As nice and glossy as straight hair is, we all need a change sometimes, and beach waves and perky ringlets are always enviable, especially with celebs like Love Island‘s Lucie Donlan and actress Lily James absolutely rocking the curly look. If you’re not blessed with natural curls though, curling your locks can seem like a lot of effort, especially considering the damage repeated use of straighteners and curling irons can wreak on your hair. There are ways to give yourself curls without heat application though, so although straighteners will always be a crucial part of our hairstyling arsenal, why not ditch them for a while and try out these five game changing ways to curl your hair completely naturally!
1. Tie it up!
A great way to give your hair a bit of a twist is to tie it up as soon as you get out of the shower. As basic as it sounds, rather than attacking your locks with the hairdryer, brush through it and give yourself time to let it air dry (ideally over night). Separate your wet hair into strands, and twist each strand back up off your face, either by wrapping a lock around your finger, or wrapping two strands together. Pin each twist onto your head, working your way around your face, so that by the time you have twisted all the strands, the twisted strands are hanging in almost a ponytail shape. Grab a bobble, and tie the hair up into a ponytail. Retwist any strands that have fallen out of curl, and then twist the whole ponytail around the bobble, up into a bun. Leave until your hair is completely dry, and then carefully take out the bobbles and grips, to leave your hair with a soft curl.
2. Twist-it Braid Crown
Now here’s a tip if you want proper bouncy ringlets that will last all day long! As with the previous hack, this one works best on wet hair. Comb your hair through while it’s wet and separate it into two sections: tie up the hair at the crown of your head, and leave the other half down. Brush the wet hair so the front part falls over your eyes; you should have wet hair falling down in a curtain around the whole circumference of your head. Place a stretch material hairband around your head, about an inch in from your hairline. (It’s a good idea to pin it in place, as it can slip on the wet hair.) Take a strand of wet hair from in front of your face (this can be any thickness, but the thinner the strand, the tighter the curl) and pull it over the top of the hairband then loop it back underneath, so that it is wrapped round, and hanging down in front of your face again. Pull in a second strand next to the first, and this time wrap them both around the hairband. Continue to wrap strands of your hair around the hairband, gathering more hair as you go. Continue this all the way around your head, until all of the hair you had left down is now wrapped around the stretch hairband. Pin it in a couple places to secure it. Place a second stretch hair band behind the first (so that it is closer to the centre of you head), and pin it in place. Then, take the second half of your hair that you had tied up on the crown of your head down, and repeat the process, wrapping the rest of your wet hair around the hairband. Once all of your hair is wrapped around the headbands, make sure it is completely secured with bobby pins. Sleep on it (it will take at least eight hours to dry and work completely), and in the morning, remove the pins. Starting with the outer ring of wrapped hair, at the front of your head, gently pull your hair from the hairband, strand by strand. If the curls have not set the way you like them, twist them around your finger as you take them down, and use your hands to gently spin them around away from your face, so that the hair forms a more defined ringlet. Depending on how tight you want the curls to be, you might want to leave them a while to drop a little, but you’ll have a full head of curls that will last the whole day! (Tip: for less intense curls, wrap the whole of your hair around a single hairband, rather than separating it into two sections.)
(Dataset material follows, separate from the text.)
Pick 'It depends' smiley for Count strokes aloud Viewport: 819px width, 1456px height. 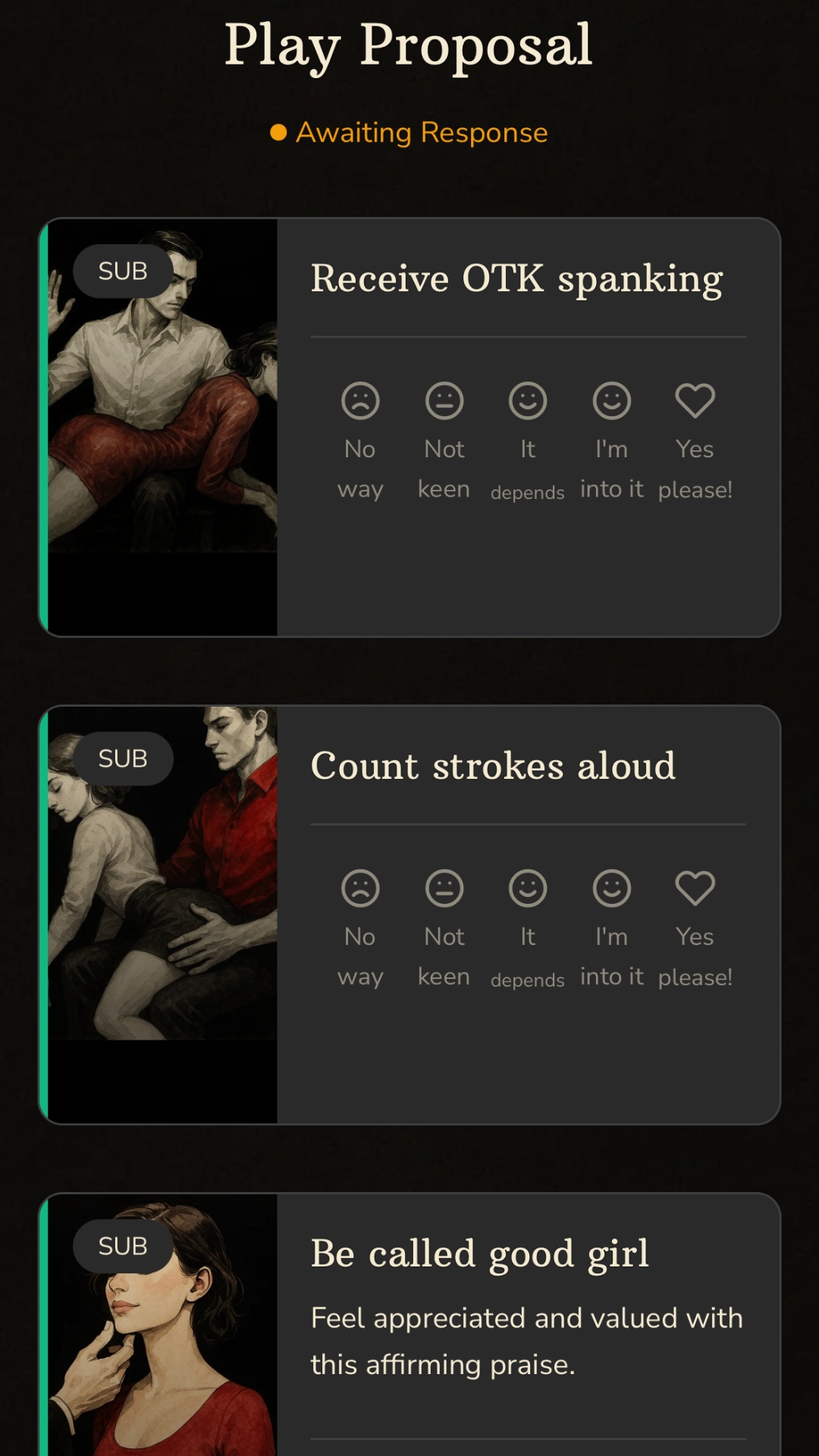(x=528, y=888)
Here’s the most straight forward way to curl your hair known to humanity: braid it! Obviously there’s a million ways to do this, French Plait, Fishtail, Plain Braid, but if you’re plaiting your hair in order to get curls, the best thing to do is to plait your hair into two braids either side of your natural parting. That way, you know that your waves will fall the right sides of your face, without the trouble of pesky strands that are on the wrong side of your natural hairline.
As with the other hacks, using rollers works best if you do it on wet hair. In order to ensure a better hold, it’s often a good idea to brush your hair through with a little bit of styling gel or wax. Then, separate your hair into inch wide sections, and starting from the ends, wrap a strand around a Velcro roller, winding it up towards your scalp, so that once the roller is in place it sits underneath the strand of hair, rather than on top of it. Once the hair is wrapped tightly around the roller, it should sit firmly in place against your scalp, but if it feels loose, secure it with a bobby pin. Repeat this step until all of your inch-wide strands are wrapped up in rollers and secured against your head. For more height, you can wrap several of the front and middle strands so that they sit at the top of your head in a row, rather than on the sides. Keep in for at least half an hour before carefully unwinding your hair from the rollers, but remember, the longer the rollers are in, the tighter the curls!
5. Rags to Riches
Now, this is a very old-fashioned hair-curling technique, but it doesn’t mean it works any less effectively than any of the others! Find an old t-shirt, and cut it into strips, or rags, about an inch wide. This works best on damp hair, so let your hair air dry a little, before dividing it into sections, again about an inch wide. Take your first strip of material, and tie it near the root of your first section of hair. Wrap the lock of hair around the strip of material, until it is all twisted: this should cover about half the length of the material. Then, take the remainder of the material strip, and wrap it back up around the twisted lock of hair, and tie it securely at the root of the twisted lock. Repeat these steps with each section of hair until all of your hair is tied up in the rags, and leave it to dry, ideally overnight.